Un padre se dirige a llevar a cabo aquella acostumbrada visita, mientras su mente lo lleva a esos recuerdos que preferiría olvidar para siempre.

Cabizbajo, avanzaba moviendo muy lentamente un pie después del otro, casi mecánicamente. El estado de su traje, al igual que el de su corbata adquirida recientemente, delataba la enorme cantidad de veces que lo había usado en las últimas semanas.

No tenía ninguna obligación de hacerlo, pero sentía que era mucho más correcto el hacer su acostumbrada visita semanal con aquella vestimenta puesta, vestimenta que tanto le había gustado siempre a su hija. 

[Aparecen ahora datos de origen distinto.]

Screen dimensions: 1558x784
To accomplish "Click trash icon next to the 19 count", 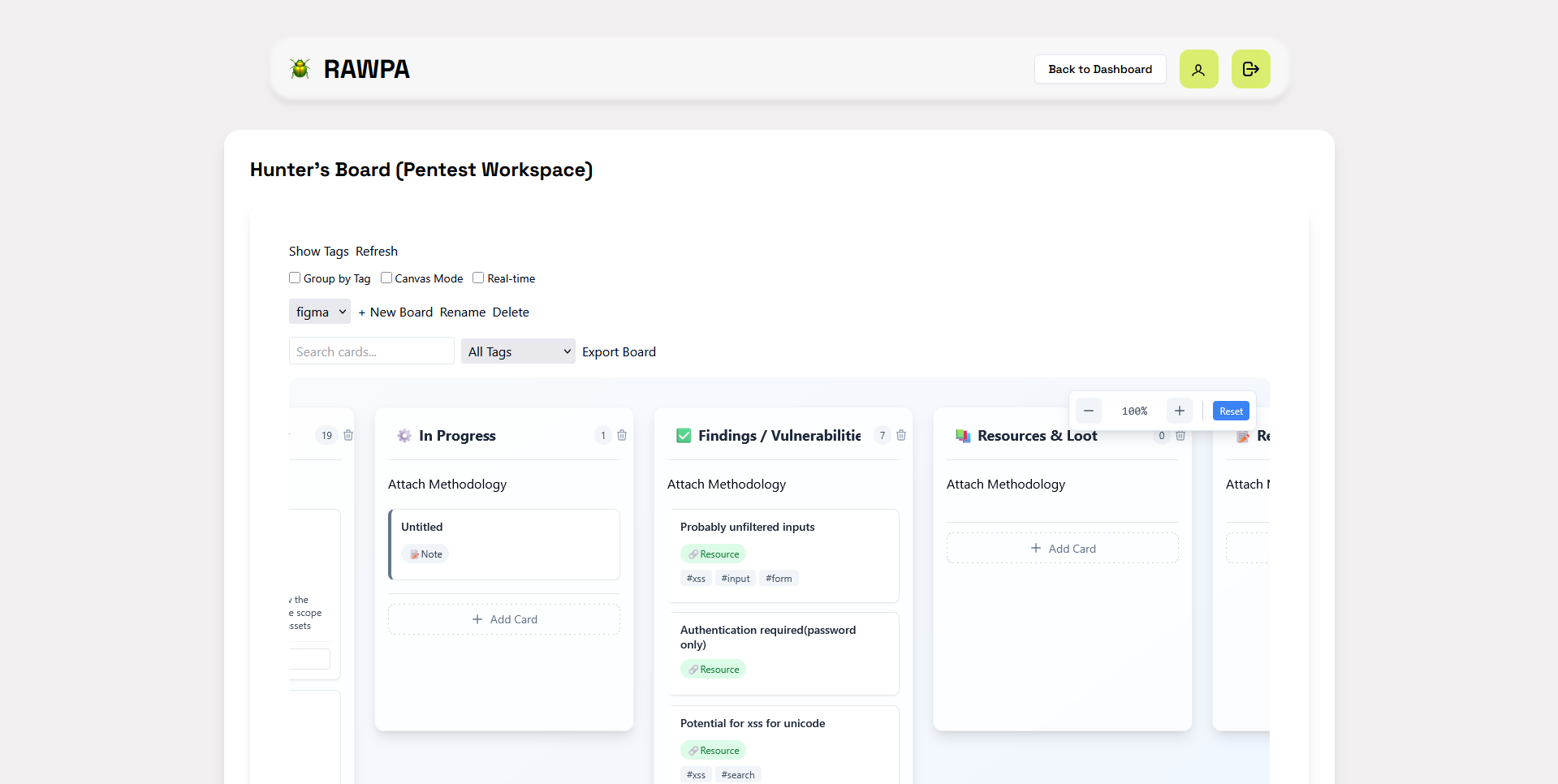I will coord(348,436).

—Como si arreglara algo con eso —pensaba casi todos los días, sabiendo que nada sería capaz de realizar semejante proeza.

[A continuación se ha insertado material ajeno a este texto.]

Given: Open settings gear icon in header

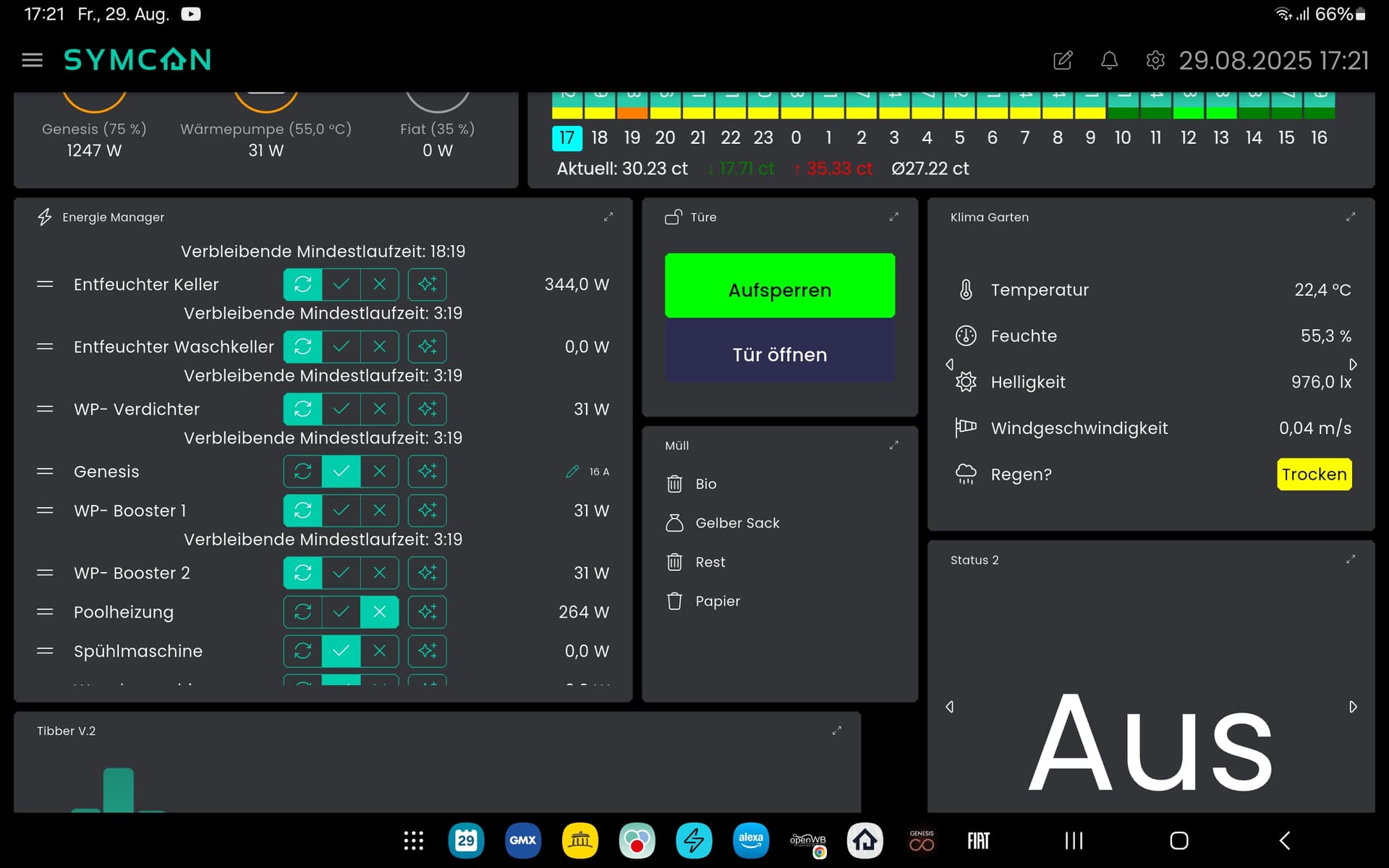Looking at the screenshot, I should coord(1155,60).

No podía negar de quién era la culpa de todo.

Cómo cada semana, mientras transitaba las grises calles de la ciudad, a un paso que dejaba en claro que era un hombre que no hacía ninguna acción a las prisas (se negaba a tomar el colectivo para asistir a este importante compromiso), su mente lo llevaba una y otra vez a aquel recuerdo. Aquel que nunca sería capaz de olvidar, sin importar cuánto lo intentara. Igual que en las ocasiones pasadas, y las que vendrían en el futuro, revivió contra su voluntad esa pesadilla echa realidad. Volvió a ver aquel espectáculo que lo horrorizó y que se manifestó frente a sus ojos después de abrir la puerta de la habitación de su único y querido retoño, Gabriela; su amada hija.

Sin embargo, esa fue una de las escasas ocasiones en la que consiguió detener ese horrible recuerdo, a la vez que las primeras lágrimas hicieron su aparición, logrando dirigir sus pensamientos por una dirección diferente.

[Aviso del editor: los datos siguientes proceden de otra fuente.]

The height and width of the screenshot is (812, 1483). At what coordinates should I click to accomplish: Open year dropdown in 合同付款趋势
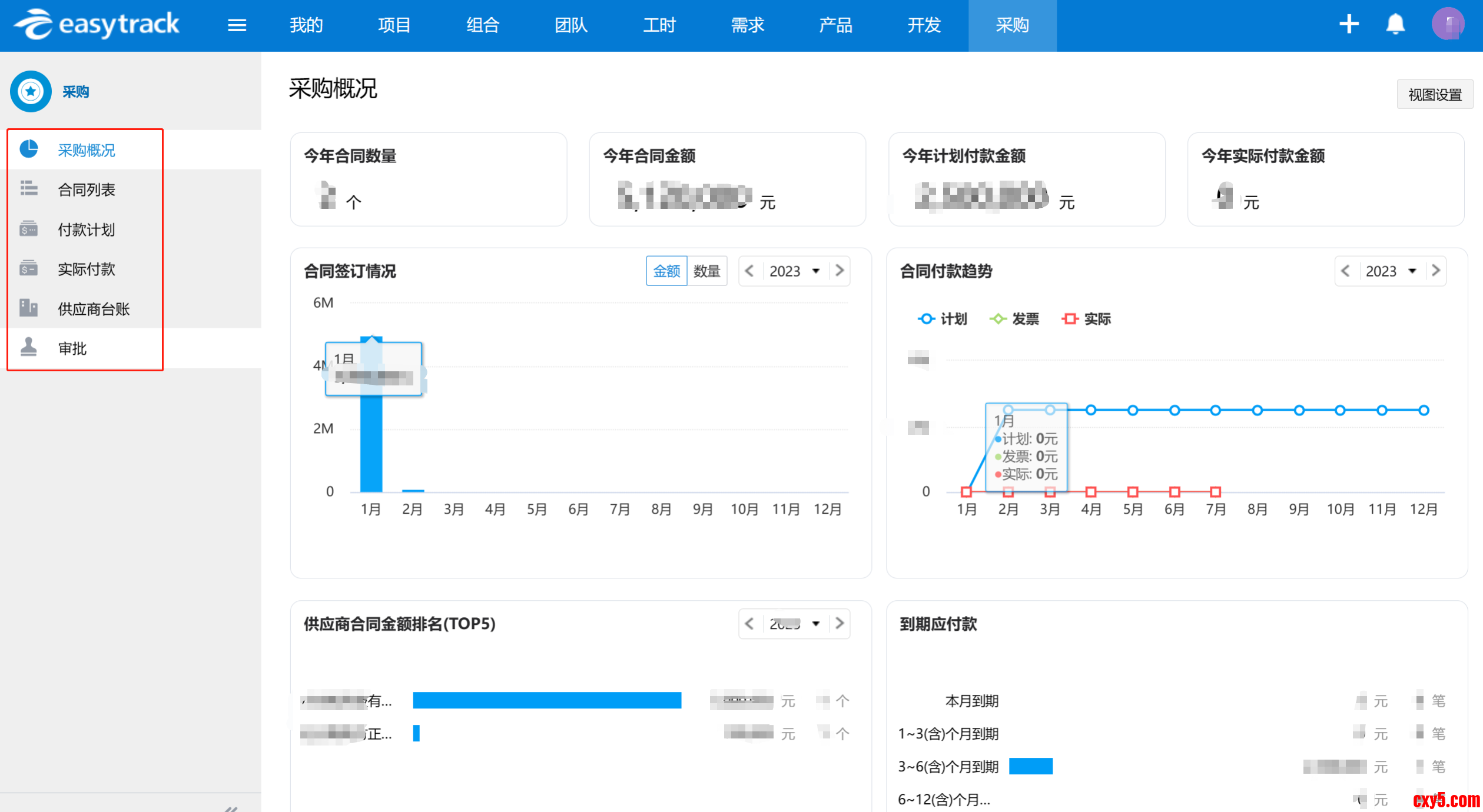point(1391,271)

No obstante, algo muy dentro suyo no lo dejó en paz, como siempre. El pensamiento que pasó a ocupar su mente en esos momentos no había llegado para darle el alivio que tanto necesitaba.

—¿Por qué actué así? —se recriminó a sí mismo, provocando que el recuerdo de esa noche, pocas antes de la que arruinó toda su vida, comenzara a acosarlo desde aquel preciso instante hasta llegar a su destino—. Pude defenderlo… digo, defenderla… Parece mentira que ni siquiera a estas alturas sea capaz de decirlo bien…

Sin proponérselo, y en contra de su voluntad, se vio a sí mismo sentado frente a la mesa del comedor de su casa, bebiendo cerveza y jugando felizmente a las cartas con tres de sus amigos más cercanos, ignorando por completo lo que ocurriría poco tiempo después; como también lo simple que le habría resultado evitar semejante suceso, en retrospectiva.

Al igual que en las reuniones anteriores, el nombre de Gabriel no tardó en ser mencionado, provocando la incomodidad eficazmente disimulada de su padre, quien no perdió tiempo en contestar lo mismo que en las pasadas ocasiones: que aún no regresaba de su visita a unos parientes de otra ciudad.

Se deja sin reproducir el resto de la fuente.